Policy Manager can be accessed in the Governance module and selecting a policy page on the left-hand navigation menu.

In order to access Policy Manager, you must be granted at least one of the policy roles in at least one account. Contact your account administrator to obtain access if needed. For more detail on the different policy roles, see the policy roles pages.

Applying a Policy

All Flexera policies are published to the Policy Catalog, shown below, where users can browse for policies that meet their needs. In addition to Flexera policies, your organization can develop and publish their own policies to the catalog as well. The policies are organized by category and can be searched by using the Filter bar at the top of the page.

Once you've found a policy that is relevant, click through to the README to read about the details of how the policy works and what actions are supported. To put a policy in place, press the Apply button to configure the policy for your environment. Each policy may contain different configuration items based on what the policy does, but all policies have some common configuration parameters.

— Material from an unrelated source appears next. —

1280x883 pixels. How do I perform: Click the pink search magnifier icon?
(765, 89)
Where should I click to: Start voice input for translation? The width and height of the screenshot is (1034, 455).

Click on Apply to bring up the apply policy configuration screen where you can configure the different elements of the policy. Each policy will have slightly different configuration parameters depending on the behavior of the specific policy you've selected.

Managing applied policies

Every policy that is currently applied in an account is listed in the Applied Policies page. If you have access to more than one account, use the account picker in the top of the page to change accounts. Clicking on a policy will show the details of the policy, including:

  • when it was applied, when it last ran, and when the next run will be
  • who applied the policy and what configuration parameters they set
  • the original template name, severity, and category of the policy
  • any incidents that are currently active with this policy

To stop a policy, click on the Terminate button at the bottom of the page. Doing so will remove this policy and any related incidents from the system.

If there are any active incidents for this policy, click on the incident link to view detailed information about the incident.

Handling incidents

An incident is created when one or more resources fail the check that the policy performs. You can see the incidents by using the Incidents menu in the left-navigation menu, or by clicking through from an applied policy. The main incidents page shows you how many resources failed the check and indicates whether any incidents have pending approvals before mitigation actions are run.

Selecting an incident will show the details of the incident -- each policy has its own definition of what information to show as part of an incident. Many policies will have some kind of table that displays information about each of the resources that has violated the policy. When a table is present, you can export the data to CSV to work with locally.

In addition to resource information, policies frequently define escalation actions that occur when an incident is detected. These actions vary by policy, but are extremely flexible and can range from simply sending an email to taking an orchestrated set of actions to attempt to remediate the incident. The Actions panel on the right side of the incident display shows the action sequence and status of each action.

Manual approval steps

As part of an action sequence, a policy can define a manual approval step which will pause the action sequence until the action is approved or denied. In such cases, you will see an action in the Pending state and, if you have approval authority, a Deny and Approve button. If the action is denied, the action sequence is terminated. If the action is approved, the action sequence continues to the next action.

If the Skip Approvals checkbox was selected when applying the policy (see the Common configuration parameters section above) then all approvals are automatically approved by the system, and the state for each approval will show Skipped.

The policy dashboard

The policy dashboard provides an overview of all of the policy information in the selected account. It includes a summary of the number of policies running, open incidents, actions awaiting approval, and more. This is a great page to bookmark and start with when you are managing policies on a day-to-day basis.